Reading about vaccine inequity is saddening and angering. European and American officials now say that there was no real early-on thought given to how to handle vaccines globally despite the fact that Moderna injected its vaccine into the first trail participant on March 16, 2020, a mere five days after WHO declared a global pandemic. Every country for itself. That the pandemic struck first and hardest in developed, richer countries and even they were not ready complicated things tremendously. If they could not handle things, how could the poorer countries. Now, with those poorer countries still in desperate need of vaccines, Canada has gotten over 10 doses for each resident, and the US likely has more. Both countries are sharing the vaccine wealth with others but on a very slow scale.
Virginia is one of two states, New Jersey being the other, to elect a governor the year following a presidential election. I guess they don't want the governor riding the coattails of the president. Our gubernatorial race is heating up, and vaccine mandates are becoming an issue. In April, the state's attorney general issued a legal opinion that colleges and universities have the legal authority to require vaccination for in-person, on-campus attendance. The Republican candidate (who has been endorsed by XPot and who has been mentioned as a possible VP candidate should XPot be the Republican nominee for president in 2024) has said that he would not allow or support vaccine mandates. The Democratic candidate's campaign office did not offer a comment, but I expect they will agree that vaccine mandates are legal.
In a similar vein, Los Angeles County is reinstating a mask mandate that the sheriff says he and his deputies will not enforce. He says that his department "will not expend our limited resources and instead ask for voluntary compliance." He refused to enforce earlier covid restrictions including the statewide stay-at-home mandate last winter. His deputies don't wear masks either. Meanwhile, LA County's current average of 1,877 new cases per day is a 272 percent increase from two weeks ago. Hospitalizations are up 27 percent.
Three of the Texan Democrats who went to Washington, DC in order to prevent passage of a new voting law have tested positive, though all were fully vaccinated.

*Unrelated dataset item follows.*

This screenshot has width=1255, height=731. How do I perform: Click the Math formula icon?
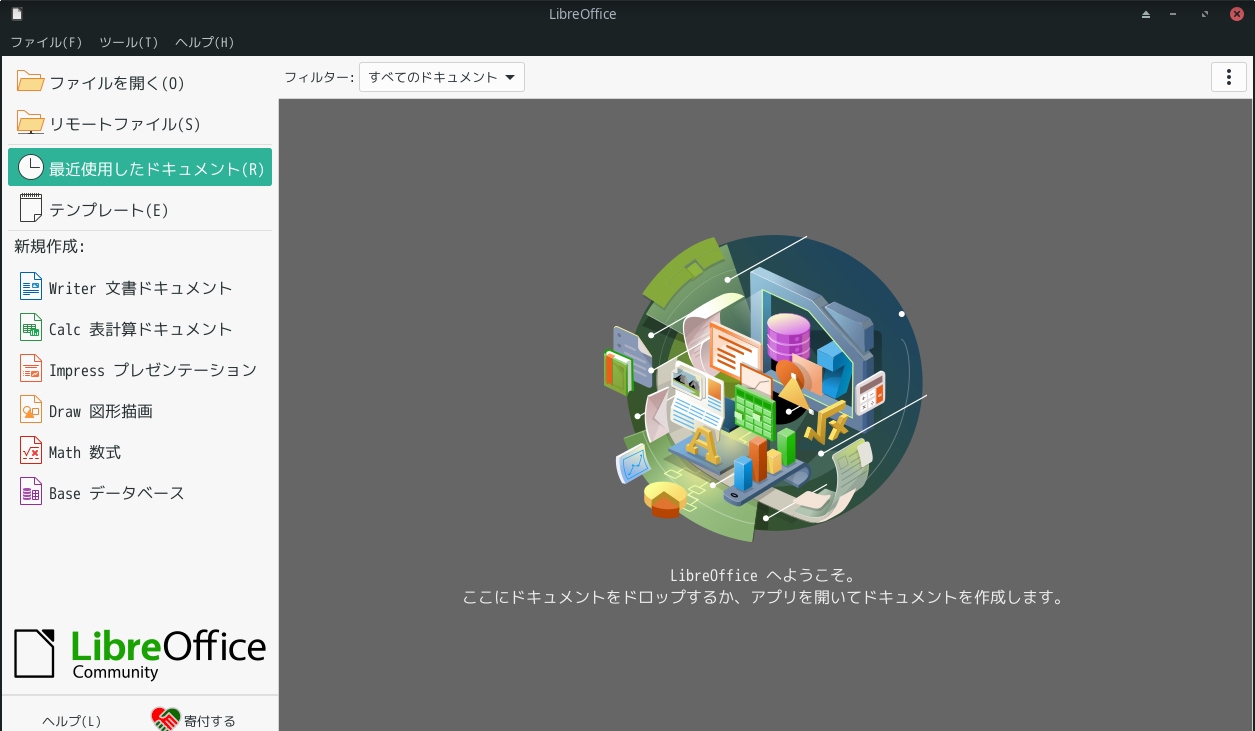coord(31,451)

One has mild symptoms; the others are asymptomatic. Since arrival in Washington, the Texans have been wearing masks only sparingly, something I hope changes now. There have been more summer camp outbreaks and stories of some camps sending symptomatic campers home without testing them, something else I hope changes now.

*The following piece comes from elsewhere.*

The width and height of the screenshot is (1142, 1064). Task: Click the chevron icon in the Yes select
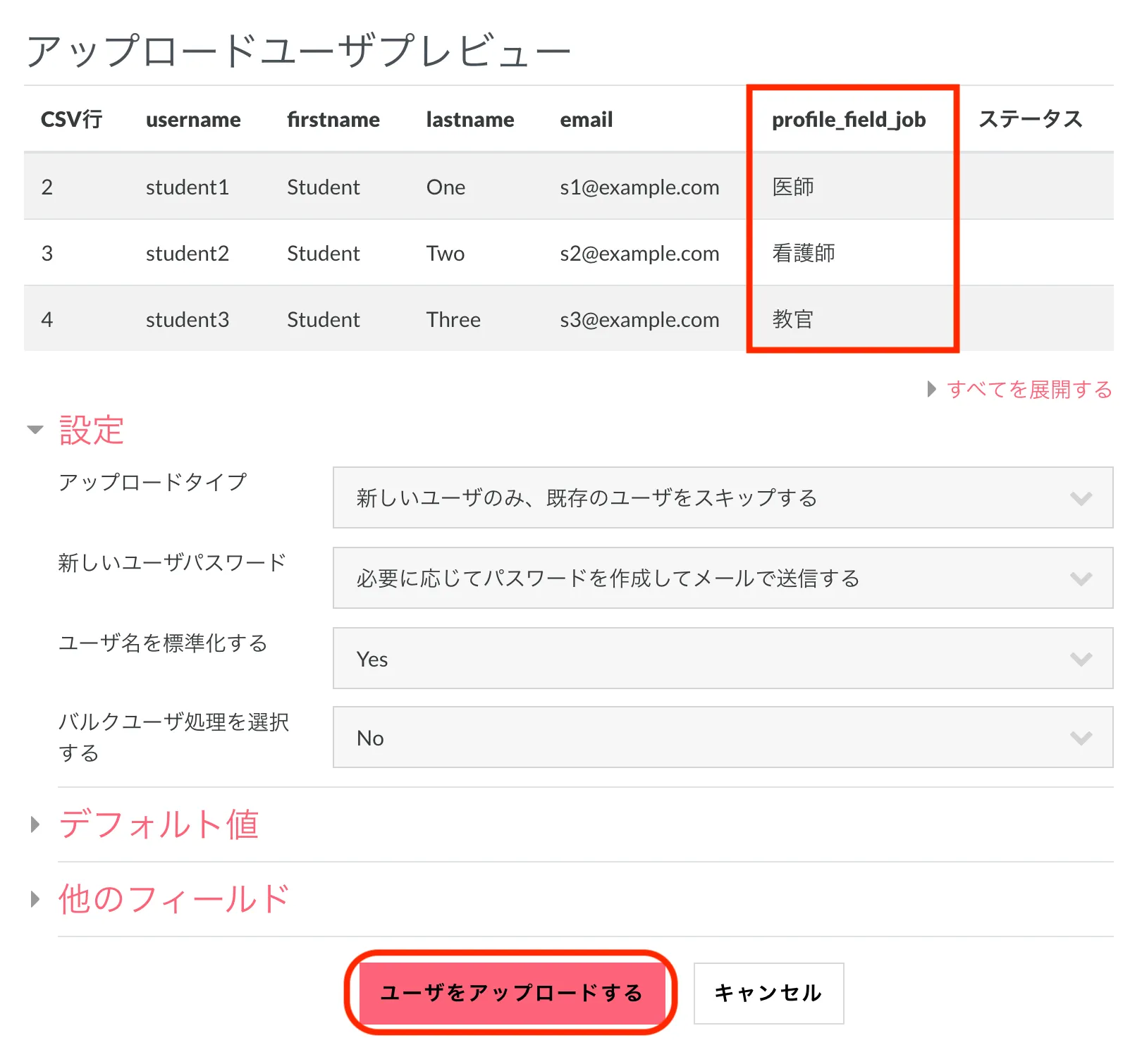pyautogui.click(x=1081, y=659)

Covid is currently putting younger, healthy, and mostly unvaccinated people in hospitals at higher rates than earlier in the pandemic. Some relevant words from an infectious disease specialist in Baton Rouge, Louisiana seemed a good way to wrap up the 70th week of this blog despite their suggestion that the end is not necessarily near.

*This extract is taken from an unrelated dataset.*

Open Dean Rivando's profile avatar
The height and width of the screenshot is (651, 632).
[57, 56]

This year's virus in not last year's virus. It's attacking our 40-year-olds. It's attacking our parents and young grandparents, and it's getting our kids. And so understanding how different that is and that we can't take our experience from last year and apply it to today and assume we're going to be OK is our biggest fight right now ... You have to get vaccinated. That's the only way to end it. Masks and mitigation, they're not gonna take it. It's going to be vaccination.
With the percentage of fully vaccinated Americans hovering just below 50 percent, the doc's comments may be the discouraging words I never heard while home on the range.
1 comment:
It's so right, this year's virus is not last year's. Sadly all our warning notices are last year's, continous cough, loss of taste or smell etc and the classic symptoms are not this year's symptoms.
I am about to experience shopping under the new normal, here restrictions have ended today (hospitals and care homes are still far from normality so I suppose it depends how you define it).